O que acontece quando nosso cérebro sofre danos?

O que acontece quando nosso cerebro sofre danosNos preocupamos quando as funções cerebrais falham provocando esquecimentos de senhas, da localização de objetos, nome de pessoas conhecidas ou de filmes, etc. Estas falhas estão associadas a uma doença que vem crescendo muito: o Alzheimer. Uma doença que prejudica a memória, senso de orientação, atenção e capacidade de comunicação.

 

Esta semana assisti o filme “Para sempre Alice”, cuja protagonista é diagnosticada com Alzheimer aos 50 anos. Aos poucos ela perde suas conquistas intelectuais e a capacidade de viver de maneira independente. A Alice do filme era uma mulher muito ativa: professora, dona de casa e mãe de três filhos. Com a doença ela sofre porque perde a possibilidade de exercer estes papéis e precisa dos cuidados da família.

 

Pensando sobre o processo de adoecimento apresentado no filme me surgiram as seguintes perguntas: porque o cérebro de Alice se danificou? Quando o cérebro se danifica a consciência/espirito vai embora? Onde habita nossa consciência?
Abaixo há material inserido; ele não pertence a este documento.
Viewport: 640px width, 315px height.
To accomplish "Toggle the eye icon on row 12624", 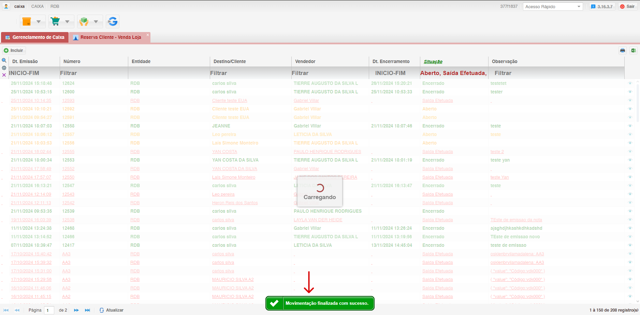I will pyautogui.click(x=630, y=83).
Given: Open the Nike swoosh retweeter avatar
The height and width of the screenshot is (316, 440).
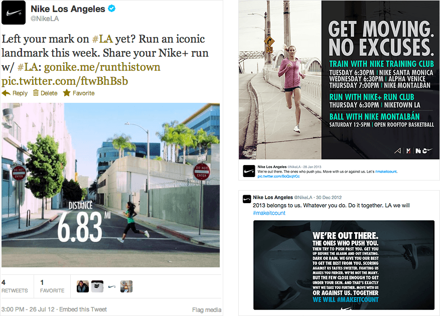Looking at the screenshot, I should 112,286.
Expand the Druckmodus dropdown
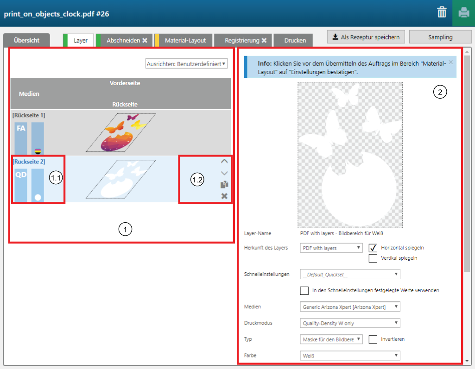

Porque nos identificamos prioritariamente com nossas funções cerebrais?

 

Minha experiência como terapeuta e estudos me demonstram que cada uma das doenças tem uma origem em formas equivocadas de lidar com a vida. Alice, personagem que desenvolve Alzheimer, é uma mulher de sucesso, dentro do paradigma da sociedade ocidental, mas ao mesmo tempo tem grande dificuldade de lidar com conteúdos emocionais conflituosos, entre eles: não sabe lidar com o conflito entre as filhas, não aceita a escolha profissional da filha mais jovem; tem dificuldades de comunicação com o marido. A personagem transparece rigidez e autoritarismo em suas relações afetivas, inclusive no trato com os alunos.

 

O comportamento de Alice é muito comum na cultura ocidental, em que somos pressionados a investir tempo e dinheiro em estudos que asseguram sucesso profissional sem dedicar a necessária atenção as nossas dificuldades emocionais. Assim, nos tornamos aptos para trabalhar e incompetentes para construir relações humanas saudáveis.

 

Minha teoria é que com o tempo esta dissociação entre um intelecto brilhante e sentimentos infantis vão danificando o cérebro e causando as falhas em suas funções. O sofrimento é mais intenso porque acreditamos que somos o que conquistamos intelectualmente, por causa da cultura ocidental. Mas, a verdade é que a consciência continua dentro do cérebro doente para aprender o que realmente tem importância: O AMOR.